ECLI:NL:RBSHE:2008:BG7974
Rechtbank 's-Hertogenbosch
- Eerste aanleg - meervoudig
- Ch. Dunnewijk
- J.J.H. Bruggink
- E.W. van den Heuvel
- Rechtspraak.nl
Vrijspraak voor ontuchtige handelingen met minderjarig kind wegens gebrek aan bewijs
In deze zaak heeft de Rechtbank 's-Hertogenbosch op 23 december 2008 uitspraak gedaan in een strafzaak tegen een verdachte die werd beschuldigd van ontuchtige handelingen met zijn minderjarig kind, [slachtoffer 1]. De tenlastelegging betrof handelingen die plaatsvonden in de periode van 1 oktober 2006 tot en met 13 december 2006, waarbij de verdachte zou hebben geprobeerd [slachtoffer 1] seksueel te misbruiken. De officier van justitie stelde dat er voldoende wettig en overtuigend bewijs was om tot een veroordeling te komen, gebaseerd op getuigenverklaringen en medische constateringen van letsel bij [slachtoffer 1]. De officier eiste een gevangenisstraf van 18 maanden met aftrek van voorarrest.
De verdediging voerde echter aan dat er geen getuigen waren die het misbruik daadwerkelijk hadden gezien en dat er geen fysieke sporen van misbruik waren aangetroffen. De raadsman betwistte de betrouwbaarheid van de getuigenverklaringen en concludeerde dat er onvoldoende bewijs was voor de beschuldigingen. De rechtbank heeft de getuigenverklaringen en de verklaringen van [slachtoffer 1] zorgvuldig gewogen en kwam tot de conclusie dat de details in de verklaringen inconsistent waren en dat er onvoldoende bewijs was om de verdachte te veroordelen.

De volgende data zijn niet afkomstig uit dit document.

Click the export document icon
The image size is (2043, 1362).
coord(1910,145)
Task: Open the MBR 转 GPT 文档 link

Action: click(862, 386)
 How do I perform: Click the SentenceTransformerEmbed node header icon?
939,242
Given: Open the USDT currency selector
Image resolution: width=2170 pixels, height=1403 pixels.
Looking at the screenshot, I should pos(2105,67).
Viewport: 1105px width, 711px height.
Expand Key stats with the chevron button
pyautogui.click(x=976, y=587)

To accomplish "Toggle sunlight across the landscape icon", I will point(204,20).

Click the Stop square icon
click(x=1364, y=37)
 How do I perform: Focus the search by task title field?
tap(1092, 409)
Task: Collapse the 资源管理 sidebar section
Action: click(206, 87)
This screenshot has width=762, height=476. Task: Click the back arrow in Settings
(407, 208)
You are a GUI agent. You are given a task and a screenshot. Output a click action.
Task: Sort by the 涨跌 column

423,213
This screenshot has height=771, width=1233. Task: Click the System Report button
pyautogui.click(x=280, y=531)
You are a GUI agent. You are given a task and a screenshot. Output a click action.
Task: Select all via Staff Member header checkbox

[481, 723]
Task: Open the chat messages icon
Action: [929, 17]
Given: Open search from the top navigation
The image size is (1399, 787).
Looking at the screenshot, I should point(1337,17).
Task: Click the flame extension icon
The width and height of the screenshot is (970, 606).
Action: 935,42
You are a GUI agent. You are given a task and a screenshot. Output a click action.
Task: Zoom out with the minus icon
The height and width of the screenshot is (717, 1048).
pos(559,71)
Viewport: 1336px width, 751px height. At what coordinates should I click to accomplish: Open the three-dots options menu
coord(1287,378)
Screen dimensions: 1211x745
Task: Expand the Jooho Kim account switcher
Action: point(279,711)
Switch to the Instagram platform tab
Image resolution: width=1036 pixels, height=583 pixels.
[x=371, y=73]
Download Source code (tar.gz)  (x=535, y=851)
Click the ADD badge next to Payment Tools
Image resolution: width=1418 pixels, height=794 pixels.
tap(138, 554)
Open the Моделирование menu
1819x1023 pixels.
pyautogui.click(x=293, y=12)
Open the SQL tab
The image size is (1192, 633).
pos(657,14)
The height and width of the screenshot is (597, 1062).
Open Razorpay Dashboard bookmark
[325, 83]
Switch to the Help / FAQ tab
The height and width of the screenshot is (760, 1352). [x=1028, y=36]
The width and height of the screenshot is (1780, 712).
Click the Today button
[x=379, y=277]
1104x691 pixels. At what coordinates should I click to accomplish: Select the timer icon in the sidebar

Uiteindelijk heeft de rechtbank geoordeeld dat het tenlastegelegde niet wettig en overtuigend bewezen kon worden, en heeft de verdachte vrijgesproken van alle beschuldigingen. Dit vonnis is gewezen door een meervoudige kamer van de rechtbank, die de vordering van de officier van justitie en de argumenten van de verdediging in overweging heeft genomen. De uitspraak benadrukt het belang van wettig en overtuigend bewijs in strafzaken, vooral in gevoelige zaken zoals ontucht met minderjarigen.